Why Personal Injury Checks Don’t Arrive Immediately After a Settlement
Key Takeaways
- •Release form signing required before any payout.
- •Insurance firms run multi‑department review, causing weeks delay.
- •Large settlements trigger extra scrutiny and longer processing.
- •Trust‑account holds and bank clearances add days.
- •Lawyers negotiate medical liens, further postponing funds.
Summary
When a personal injury claim settles, the payout is delayed by several procedural steps. The insurer must first issue and have the plaintiff sign a release form, after which the settlement passes through multiple internal departments for policy, risk, and medical review. Funds are deposited into the attorney’s client trust account, where banks may place holds and lawyers must settle medical liens before disbursing the check. Larger settlements face intensified scrutiny, extending the timeline further.
Pulse Analysis
The settlement journey begins long after the parties agree on a figure. Insurers treat each payout as a risk exposure, so they route the check through policy compliance, risk management, and sometimes medical expert review. This layered scrutiny, while protecting the insurer’s bottom line, adds days or weeks before a release form reaches the plaintiff’s counsel. For claimants, the delay can feel opaque, but it reflects the insurer’s duty to verify that the settlement aligns with policy limits and that no hidden liabilities remain.
Once the release is signed, the money lands in the attorney’s client trust account, a fiduciary pool governed by strict ethical rules. Banks often place a hold on large checks, typically ranging from one to ten business days, to confirm funds are fully cleared. Simultaneously, the lawyer must address medical liens—outstanding bills from providers who treated the plaintiff without upfront payment. Negotiating these liens can shave thousands off the gross settlement, but the process requires documentation, verification, and sometimes back‑and‑forth with hospitals, further extending the timeline before the net check reaches the client.

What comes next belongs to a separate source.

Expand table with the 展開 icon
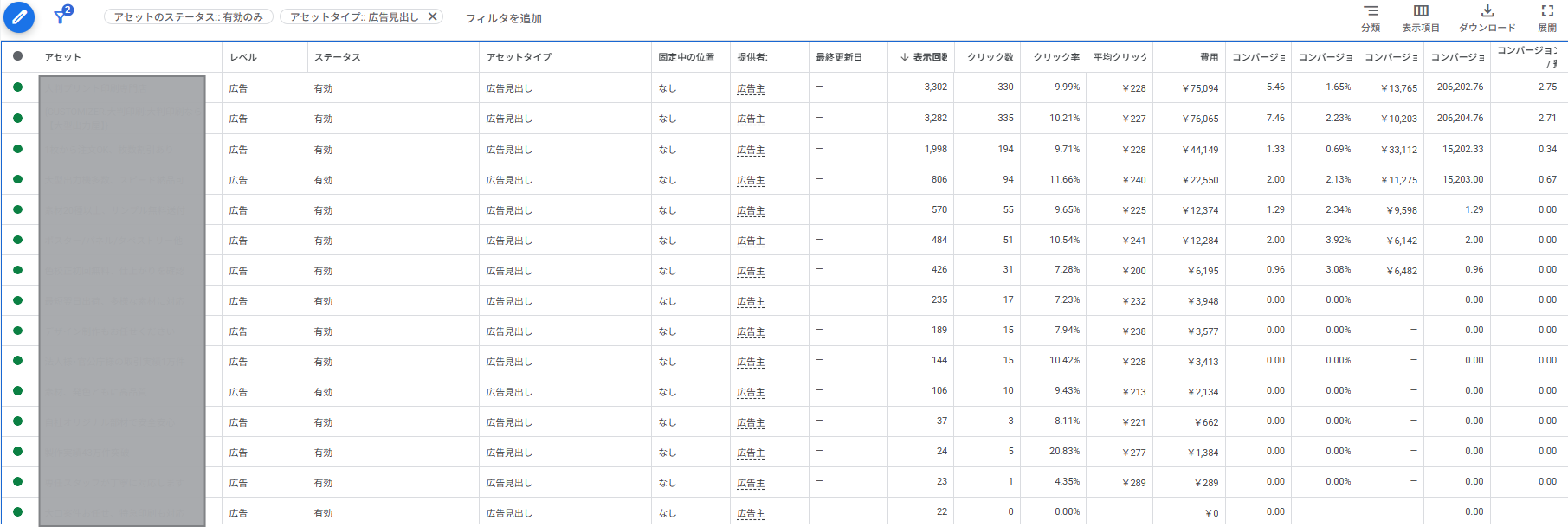 tap(1547, 11)
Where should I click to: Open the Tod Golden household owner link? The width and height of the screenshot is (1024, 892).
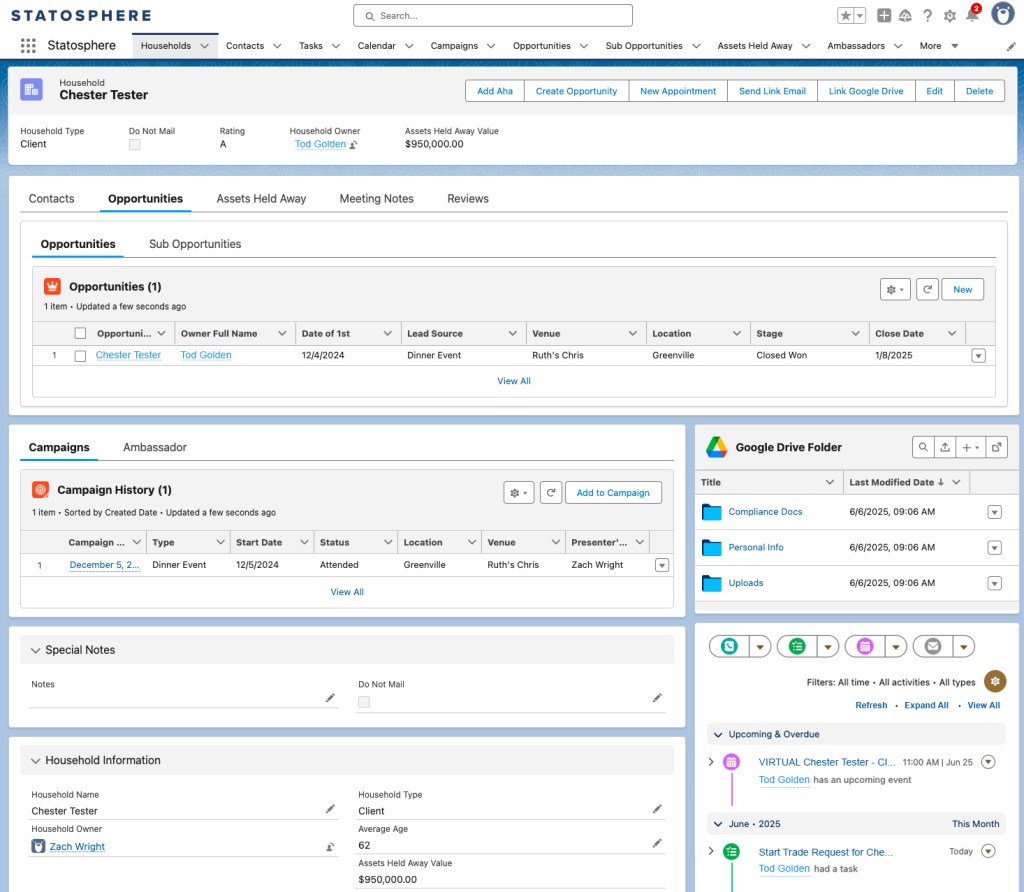320,144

For plaintiffs, proactive communication with their attorney can mitigate frustration. Request regular status updates, confirm that the release form has been filed, and ask whether any liens remain unresolved. In some jurisdictions, electronic fund transfers from trust accounts can accelerate disbursement once the hold clears. Understanding that larger settlements undergo heightened review helps set realistic expectations, while attorneys who streamline lien negotiations and maintain close ties with insurers can shave critical days off the payout schedule, preserving the claimant’s financial stability.